# A la recherche d'un bon synthétiseur vocal ...

## destroyedlolo

Bonjour,

Tout est dans le titre   :Laughing: 

Je recherche un outils qui fait de la bonne synthèse vocale, le but serait de faire des commentaires sur des vidéos (j'aime pas entendre ma voix). Donc il faudrait pouvoir sauvegarder le résultat.
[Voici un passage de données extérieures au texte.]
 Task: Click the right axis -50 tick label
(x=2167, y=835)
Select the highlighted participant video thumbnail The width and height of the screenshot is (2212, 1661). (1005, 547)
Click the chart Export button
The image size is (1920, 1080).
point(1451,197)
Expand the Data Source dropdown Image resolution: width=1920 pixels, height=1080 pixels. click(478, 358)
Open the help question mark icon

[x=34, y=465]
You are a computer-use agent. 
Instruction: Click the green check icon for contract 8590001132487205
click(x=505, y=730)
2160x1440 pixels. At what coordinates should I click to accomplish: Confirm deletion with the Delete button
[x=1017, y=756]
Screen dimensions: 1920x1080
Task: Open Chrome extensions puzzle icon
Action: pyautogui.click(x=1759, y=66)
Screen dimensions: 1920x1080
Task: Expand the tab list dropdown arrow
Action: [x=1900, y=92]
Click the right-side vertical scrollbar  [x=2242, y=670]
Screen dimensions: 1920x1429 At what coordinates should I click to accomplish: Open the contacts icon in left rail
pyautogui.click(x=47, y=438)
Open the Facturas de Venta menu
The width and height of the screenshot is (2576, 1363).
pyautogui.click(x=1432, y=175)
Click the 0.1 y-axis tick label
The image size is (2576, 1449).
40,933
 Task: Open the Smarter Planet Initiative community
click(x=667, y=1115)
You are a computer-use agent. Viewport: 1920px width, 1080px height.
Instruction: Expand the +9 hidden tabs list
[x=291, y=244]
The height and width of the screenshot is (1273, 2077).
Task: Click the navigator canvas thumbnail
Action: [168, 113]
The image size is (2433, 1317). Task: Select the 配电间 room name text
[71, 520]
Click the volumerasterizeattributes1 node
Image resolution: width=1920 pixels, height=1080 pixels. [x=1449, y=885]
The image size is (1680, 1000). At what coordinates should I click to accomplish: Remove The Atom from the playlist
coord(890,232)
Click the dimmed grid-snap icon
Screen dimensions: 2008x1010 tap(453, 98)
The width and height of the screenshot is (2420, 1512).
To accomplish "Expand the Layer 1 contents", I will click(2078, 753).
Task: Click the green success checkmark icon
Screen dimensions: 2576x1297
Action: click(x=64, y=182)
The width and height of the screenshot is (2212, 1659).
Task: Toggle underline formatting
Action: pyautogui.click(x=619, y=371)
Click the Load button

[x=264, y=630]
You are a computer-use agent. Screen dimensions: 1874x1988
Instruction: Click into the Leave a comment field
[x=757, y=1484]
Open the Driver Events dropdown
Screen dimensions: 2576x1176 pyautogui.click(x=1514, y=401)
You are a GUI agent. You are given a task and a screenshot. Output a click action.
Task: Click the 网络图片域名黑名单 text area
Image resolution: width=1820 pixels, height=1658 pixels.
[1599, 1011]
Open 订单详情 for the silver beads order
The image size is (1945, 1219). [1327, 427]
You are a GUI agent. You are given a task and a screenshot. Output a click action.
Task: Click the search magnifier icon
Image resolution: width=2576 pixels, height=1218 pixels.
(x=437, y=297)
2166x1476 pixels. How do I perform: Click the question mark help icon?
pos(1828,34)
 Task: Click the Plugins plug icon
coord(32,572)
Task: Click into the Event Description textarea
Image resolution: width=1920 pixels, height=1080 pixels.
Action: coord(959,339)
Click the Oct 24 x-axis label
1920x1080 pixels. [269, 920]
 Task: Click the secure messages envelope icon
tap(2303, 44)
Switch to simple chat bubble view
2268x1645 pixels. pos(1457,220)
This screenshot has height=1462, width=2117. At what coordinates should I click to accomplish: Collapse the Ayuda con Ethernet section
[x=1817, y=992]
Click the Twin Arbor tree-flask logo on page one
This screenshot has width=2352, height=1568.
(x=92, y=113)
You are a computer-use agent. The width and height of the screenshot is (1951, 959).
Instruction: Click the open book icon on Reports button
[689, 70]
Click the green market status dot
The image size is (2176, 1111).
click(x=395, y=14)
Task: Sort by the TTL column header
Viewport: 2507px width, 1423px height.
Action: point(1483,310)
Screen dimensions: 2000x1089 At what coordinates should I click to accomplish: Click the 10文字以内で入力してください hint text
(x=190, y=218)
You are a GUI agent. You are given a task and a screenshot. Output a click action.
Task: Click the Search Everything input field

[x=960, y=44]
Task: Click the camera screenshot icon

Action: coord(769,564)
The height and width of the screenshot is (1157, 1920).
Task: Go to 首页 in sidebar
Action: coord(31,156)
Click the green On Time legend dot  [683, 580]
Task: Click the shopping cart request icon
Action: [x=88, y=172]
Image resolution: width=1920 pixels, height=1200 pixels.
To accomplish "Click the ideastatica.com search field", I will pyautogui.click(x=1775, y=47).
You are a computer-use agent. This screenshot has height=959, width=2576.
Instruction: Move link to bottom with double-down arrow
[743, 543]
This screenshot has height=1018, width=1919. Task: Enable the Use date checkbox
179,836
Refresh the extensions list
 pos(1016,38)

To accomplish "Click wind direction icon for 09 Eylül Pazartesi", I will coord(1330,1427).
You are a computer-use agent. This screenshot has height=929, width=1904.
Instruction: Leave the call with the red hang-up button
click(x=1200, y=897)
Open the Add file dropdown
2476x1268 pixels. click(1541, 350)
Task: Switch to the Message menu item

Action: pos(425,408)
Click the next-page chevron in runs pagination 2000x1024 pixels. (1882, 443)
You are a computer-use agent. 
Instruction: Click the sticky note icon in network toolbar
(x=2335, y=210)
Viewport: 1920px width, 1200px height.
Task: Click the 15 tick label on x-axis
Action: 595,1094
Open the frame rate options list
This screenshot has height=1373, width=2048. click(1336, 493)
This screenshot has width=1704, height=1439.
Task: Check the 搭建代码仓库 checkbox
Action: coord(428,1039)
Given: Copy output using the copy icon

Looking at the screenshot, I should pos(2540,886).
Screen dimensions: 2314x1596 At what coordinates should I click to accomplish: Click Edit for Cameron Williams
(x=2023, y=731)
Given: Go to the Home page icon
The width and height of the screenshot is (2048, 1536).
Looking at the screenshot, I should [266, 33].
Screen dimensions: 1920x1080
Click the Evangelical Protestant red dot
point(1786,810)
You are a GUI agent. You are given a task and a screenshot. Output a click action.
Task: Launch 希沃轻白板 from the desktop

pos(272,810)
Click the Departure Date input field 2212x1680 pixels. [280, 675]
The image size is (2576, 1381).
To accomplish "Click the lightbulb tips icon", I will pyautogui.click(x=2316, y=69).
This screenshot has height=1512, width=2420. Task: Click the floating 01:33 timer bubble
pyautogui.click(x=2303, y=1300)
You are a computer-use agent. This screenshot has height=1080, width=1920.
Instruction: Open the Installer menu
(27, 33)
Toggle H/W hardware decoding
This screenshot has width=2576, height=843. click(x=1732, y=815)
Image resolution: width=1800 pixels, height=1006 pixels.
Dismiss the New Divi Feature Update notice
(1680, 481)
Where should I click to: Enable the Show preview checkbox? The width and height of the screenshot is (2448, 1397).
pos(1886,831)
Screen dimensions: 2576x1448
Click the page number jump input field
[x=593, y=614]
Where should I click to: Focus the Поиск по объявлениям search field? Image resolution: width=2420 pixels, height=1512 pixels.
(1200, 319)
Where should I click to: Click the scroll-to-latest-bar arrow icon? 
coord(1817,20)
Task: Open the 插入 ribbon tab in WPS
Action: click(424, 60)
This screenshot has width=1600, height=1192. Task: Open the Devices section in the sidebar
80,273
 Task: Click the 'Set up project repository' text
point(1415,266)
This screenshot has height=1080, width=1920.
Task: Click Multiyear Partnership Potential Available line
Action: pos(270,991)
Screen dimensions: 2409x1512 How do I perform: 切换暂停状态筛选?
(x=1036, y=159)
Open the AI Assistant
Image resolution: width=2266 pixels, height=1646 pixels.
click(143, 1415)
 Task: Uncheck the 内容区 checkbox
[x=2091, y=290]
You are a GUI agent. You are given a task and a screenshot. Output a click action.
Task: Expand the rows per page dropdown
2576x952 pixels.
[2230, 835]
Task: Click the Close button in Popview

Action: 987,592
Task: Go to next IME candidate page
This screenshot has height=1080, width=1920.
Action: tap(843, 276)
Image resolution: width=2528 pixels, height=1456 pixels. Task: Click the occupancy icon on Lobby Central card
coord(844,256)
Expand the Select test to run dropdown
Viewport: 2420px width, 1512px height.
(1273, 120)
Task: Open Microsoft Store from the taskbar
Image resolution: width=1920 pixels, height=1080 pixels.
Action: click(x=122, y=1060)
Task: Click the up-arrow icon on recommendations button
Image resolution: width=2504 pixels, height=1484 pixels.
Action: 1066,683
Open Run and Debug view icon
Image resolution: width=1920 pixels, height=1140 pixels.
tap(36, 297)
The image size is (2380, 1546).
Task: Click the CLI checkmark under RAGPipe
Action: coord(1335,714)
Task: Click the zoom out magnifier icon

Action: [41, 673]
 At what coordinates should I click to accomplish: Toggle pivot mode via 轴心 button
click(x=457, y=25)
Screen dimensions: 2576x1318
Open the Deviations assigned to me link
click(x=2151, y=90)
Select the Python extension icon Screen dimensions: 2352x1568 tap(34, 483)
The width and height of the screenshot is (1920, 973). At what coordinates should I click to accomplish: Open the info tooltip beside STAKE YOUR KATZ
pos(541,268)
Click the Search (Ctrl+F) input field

J'ai vu quelques vidéo de test, beaucoup beaucoup trop haché et franchement moins bien que ce que fait mon Amiga de 85   :Very Happy: 

Idéalement Anglais et Francais (sinon, juste anglais).

Merci 

Laurent

----------

## xaviermiller

Hello,

Qu'as-tu déjà essayé ?

https://doc.ubuntu-fr.org/synthese_vocale

https://www.reddit.com/r/linux/comments/5c0ljt/tts_software_for_linux/

https://linuxreviews.org/Text_to_Speech_synthesis_software

----------

## destroyedlolo

Salut Xavier,

En fait, je n'en suis qu'au tests primaires et comme il y en a beaucoup, j'aimerai savoir si qq'un en a trouvé un qui sort du lot niveau résultat.

A+

ps :  C'est sur que ca serait encore plus fun de le faire sur mon Amiga mais, hormis qu'il ne supporte pas le Francais, il faudrait que j'en digitalise la sortie car je ne crois pas qu'il soit possible de sortir vers un fichier.

----------